NOTE : this.curr_input sets the first value if empty it sets a null byte as first value.

We need a method which will allow us to get the next character(char) of input and update the position;

     private void Get_Next()
     {
         if(pos < this._input.Length - 1)
         {
             pos++;
             this.curr_input = this._input[pos];

         }
         else
         {
             curr_input = '\0';
         }
      }
Enter fullscreen mode Exit fullscreen mode

So right after the constructor we define the above method. This method checks if the pos(position of the current token) is within range. It increments the position and then it updates the current character. If it's out of range it sets the current character as a null byte \0 from ASCII table.

Now we need a method which will iterate through the whole input and create tokens.
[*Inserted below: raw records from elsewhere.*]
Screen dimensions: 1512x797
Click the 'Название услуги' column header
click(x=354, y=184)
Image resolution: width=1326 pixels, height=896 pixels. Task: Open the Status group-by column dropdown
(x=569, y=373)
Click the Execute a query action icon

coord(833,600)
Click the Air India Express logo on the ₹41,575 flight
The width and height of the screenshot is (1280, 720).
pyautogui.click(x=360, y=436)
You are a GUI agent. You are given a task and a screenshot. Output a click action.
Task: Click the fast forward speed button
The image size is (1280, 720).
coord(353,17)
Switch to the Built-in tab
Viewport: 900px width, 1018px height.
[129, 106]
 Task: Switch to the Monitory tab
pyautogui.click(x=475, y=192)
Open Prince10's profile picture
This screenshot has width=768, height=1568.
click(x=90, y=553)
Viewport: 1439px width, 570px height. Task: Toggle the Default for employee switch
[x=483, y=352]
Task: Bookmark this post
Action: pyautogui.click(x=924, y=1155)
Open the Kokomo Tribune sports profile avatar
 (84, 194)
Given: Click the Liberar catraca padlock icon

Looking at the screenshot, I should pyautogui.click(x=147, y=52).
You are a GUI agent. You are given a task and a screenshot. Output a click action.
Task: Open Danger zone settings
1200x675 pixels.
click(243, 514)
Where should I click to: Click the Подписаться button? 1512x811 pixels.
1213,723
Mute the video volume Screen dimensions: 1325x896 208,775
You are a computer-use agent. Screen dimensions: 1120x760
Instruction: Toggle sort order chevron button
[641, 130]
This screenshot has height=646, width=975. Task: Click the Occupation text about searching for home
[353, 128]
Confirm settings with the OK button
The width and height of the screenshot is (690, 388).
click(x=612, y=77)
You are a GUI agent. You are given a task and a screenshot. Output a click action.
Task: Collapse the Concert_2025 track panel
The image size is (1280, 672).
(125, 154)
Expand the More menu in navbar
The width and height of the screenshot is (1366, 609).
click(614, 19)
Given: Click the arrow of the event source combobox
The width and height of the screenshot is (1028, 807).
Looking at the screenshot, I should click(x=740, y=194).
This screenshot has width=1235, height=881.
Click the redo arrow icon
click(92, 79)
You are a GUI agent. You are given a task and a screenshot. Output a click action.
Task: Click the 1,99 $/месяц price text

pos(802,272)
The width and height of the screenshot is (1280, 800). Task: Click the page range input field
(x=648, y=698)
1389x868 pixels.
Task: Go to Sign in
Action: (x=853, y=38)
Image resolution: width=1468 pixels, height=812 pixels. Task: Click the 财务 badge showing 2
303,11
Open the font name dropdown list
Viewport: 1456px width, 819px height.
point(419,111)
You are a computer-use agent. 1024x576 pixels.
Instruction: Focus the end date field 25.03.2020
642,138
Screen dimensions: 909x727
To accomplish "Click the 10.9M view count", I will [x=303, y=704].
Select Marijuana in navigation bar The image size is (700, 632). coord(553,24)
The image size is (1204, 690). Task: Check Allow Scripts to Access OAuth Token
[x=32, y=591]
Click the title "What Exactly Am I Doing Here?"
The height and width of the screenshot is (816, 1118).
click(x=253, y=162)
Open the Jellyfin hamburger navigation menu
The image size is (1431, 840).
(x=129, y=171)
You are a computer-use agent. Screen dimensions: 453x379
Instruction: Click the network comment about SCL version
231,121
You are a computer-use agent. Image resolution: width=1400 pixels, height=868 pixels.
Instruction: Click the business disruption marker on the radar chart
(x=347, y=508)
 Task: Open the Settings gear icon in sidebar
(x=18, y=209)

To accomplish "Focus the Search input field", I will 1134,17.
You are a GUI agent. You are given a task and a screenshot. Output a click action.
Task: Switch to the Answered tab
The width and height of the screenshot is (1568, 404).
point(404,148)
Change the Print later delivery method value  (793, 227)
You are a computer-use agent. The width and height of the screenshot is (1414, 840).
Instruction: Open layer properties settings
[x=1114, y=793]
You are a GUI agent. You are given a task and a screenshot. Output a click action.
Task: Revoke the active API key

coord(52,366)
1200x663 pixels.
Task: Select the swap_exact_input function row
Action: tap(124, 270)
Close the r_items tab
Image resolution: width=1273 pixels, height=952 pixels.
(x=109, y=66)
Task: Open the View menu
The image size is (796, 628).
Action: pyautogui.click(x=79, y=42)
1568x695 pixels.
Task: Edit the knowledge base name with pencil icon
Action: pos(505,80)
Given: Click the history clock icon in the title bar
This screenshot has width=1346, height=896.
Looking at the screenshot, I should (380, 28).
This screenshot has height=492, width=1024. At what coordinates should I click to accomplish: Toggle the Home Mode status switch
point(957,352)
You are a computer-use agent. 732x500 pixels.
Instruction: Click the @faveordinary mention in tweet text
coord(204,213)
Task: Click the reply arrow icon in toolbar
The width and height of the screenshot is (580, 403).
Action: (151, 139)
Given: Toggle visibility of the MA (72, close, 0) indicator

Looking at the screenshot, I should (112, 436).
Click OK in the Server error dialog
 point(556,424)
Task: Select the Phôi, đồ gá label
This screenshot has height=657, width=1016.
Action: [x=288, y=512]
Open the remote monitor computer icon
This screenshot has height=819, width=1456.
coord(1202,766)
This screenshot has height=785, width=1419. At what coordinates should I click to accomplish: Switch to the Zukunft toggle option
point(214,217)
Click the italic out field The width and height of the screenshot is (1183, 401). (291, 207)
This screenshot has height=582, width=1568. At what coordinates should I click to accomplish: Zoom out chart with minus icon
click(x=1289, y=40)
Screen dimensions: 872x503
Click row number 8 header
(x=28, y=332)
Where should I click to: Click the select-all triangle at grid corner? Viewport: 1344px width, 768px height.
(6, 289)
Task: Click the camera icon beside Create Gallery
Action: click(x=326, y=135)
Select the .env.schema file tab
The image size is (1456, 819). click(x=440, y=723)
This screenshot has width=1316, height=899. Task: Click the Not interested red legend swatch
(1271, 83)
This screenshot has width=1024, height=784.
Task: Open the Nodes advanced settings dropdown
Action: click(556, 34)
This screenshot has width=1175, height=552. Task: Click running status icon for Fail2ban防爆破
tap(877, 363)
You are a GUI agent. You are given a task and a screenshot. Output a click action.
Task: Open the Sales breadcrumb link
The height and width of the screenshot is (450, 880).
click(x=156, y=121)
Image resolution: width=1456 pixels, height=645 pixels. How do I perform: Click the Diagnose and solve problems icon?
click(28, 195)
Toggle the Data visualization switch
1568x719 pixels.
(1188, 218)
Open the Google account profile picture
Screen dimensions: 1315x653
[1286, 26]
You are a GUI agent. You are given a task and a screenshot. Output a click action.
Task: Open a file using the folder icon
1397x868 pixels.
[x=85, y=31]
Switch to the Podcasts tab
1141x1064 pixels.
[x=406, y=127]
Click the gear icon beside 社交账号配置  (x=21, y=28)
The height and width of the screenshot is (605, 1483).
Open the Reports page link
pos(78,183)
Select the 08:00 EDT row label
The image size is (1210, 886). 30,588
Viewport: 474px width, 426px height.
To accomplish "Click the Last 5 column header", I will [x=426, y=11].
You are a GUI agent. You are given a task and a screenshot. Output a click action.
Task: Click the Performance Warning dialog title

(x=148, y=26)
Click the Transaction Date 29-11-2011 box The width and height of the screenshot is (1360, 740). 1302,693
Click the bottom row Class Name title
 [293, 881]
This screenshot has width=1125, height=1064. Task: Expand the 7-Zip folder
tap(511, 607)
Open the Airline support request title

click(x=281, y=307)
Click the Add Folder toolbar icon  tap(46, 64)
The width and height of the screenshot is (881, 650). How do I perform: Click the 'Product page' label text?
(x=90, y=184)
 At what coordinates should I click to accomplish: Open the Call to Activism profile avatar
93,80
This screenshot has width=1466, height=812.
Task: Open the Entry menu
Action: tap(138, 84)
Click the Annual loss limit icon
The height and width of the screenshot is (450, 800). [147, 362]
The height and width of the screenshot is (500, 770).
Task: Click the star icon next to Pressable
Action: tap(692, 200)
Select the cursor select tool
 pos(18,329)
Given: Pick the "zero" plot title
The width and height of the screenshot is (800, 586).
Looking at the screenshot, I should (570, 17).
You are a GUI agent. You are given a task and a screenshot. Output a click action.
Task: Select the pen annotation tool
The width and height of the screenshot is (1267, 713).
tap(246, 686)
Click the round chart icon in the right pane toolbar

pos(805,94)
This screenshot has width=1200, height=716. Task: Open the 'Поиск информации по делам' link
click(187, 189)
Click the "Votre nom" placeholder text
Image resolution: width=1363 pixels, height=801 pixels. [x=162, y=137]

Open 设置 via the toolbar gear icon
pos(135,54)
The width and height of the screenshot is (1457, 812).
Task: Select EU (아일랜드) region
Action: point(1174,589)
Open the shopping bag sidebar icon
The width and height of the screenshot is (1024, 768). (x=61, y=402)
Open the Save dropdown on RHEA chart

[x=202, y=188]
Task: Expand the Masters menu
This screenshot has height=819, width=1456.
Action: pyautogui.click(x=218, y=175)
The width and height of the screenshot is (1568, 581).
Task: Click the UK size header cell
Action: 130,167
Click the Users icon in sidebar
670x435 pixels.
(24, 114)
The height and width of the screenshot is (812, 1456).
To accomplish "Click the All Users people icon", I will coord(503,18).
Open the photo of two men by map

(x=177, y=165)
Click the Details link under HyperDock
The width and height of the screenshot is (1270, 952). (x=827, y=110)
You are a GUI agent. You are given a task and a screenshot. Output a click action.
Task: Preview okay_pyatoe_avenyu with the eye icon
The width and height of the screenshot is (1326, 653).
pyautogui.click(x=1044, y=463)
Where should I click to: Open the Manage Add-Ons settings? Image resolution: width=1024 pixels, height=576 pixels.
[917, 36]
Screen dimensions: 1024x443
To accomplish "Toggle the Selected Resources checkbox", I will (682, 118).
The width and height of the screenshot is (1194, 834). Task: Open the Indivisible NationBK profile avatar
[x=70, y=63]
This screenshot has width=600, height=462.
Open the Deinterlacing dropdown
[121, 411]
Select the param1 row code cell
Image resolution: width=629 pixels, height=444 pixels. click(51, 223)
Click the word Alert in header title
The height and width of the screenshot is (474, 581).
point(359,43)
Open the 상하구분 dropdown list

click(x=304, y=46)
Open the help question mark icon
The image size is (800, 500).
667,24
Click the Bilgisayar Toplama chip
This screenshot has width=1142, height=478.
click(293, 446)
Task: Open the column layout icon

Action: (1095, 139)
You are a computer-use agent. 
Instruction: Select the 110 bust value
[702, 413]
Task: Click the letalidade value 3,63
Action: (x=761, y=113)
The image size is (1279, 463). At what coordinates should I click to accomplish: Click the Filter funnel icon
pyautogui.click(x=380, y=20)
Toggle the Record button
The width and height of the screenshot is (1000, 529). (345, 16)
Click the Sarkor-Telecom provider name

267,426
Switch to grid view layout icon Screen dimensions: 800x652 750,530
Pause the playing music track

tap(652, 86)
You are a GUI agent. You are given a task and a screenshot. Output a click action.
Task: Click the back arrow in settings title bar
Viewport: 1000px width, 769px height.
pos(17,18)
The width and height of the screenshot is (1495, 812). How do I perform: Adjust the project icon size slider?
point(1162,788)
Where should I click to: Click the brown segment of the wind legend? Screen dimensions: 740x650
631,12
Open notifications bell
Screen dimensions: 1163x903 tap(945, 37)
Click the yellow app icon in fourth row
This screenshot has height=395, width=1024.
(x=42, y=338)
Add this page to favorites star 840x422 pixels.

        public List<Tokens> Get_Tokens()
        {

            while (true)
            {

                if(curr_input == '\0')
                {
                    Tokens eofToken = new Tokens(Token.EOF, null);
                    tokens.Add(eofToken); // Add the End OF File TOKEN
                    break;
                }
                Get_Next();
            }


            return tokens;
        }
Enter fullscreen mode Exit fullscreen mode

Our Get_Tokens method simply iterates through the whole list and generates the tokens, in this case we are checking for the null byte and creating an EOF token then breaking from the while loop.

Since we're already here let's create a override ToString() method. So that we can see all the tokens.

       public override string ToString()
       {
            StringBuilder sb = new StringBuilder();

            foreach (var token in tokens)
            {
                sb.Append(token.ToString());
            }

            return sb.ToString();
        }
Enter fullscreen mode Exit fullscreen mode

To view the EOF output update last Console.WriteLine in Program.cs like so;

        // generate tokens
        Lexer lexer = new Lexer(input);
        List<Tokens> tokens = lexer.Get_Tokens();

        Console.WriteLine(">> {0}", lexer.ToString());
Enter fullscreen mode Exit fullscreen mode

So now when you run it and hit ENTER you'll see this out put
image

Lexing Numbers

When you think of basic number structure it really only consist of the following;

  • Numbers from 0-9
  • Decimal numbers can be of the form 0.455 or 9.345

With this in mind let's create a method that can generate a number token and store it in decimal object which has 128 bits (sufficiently large enough for our test).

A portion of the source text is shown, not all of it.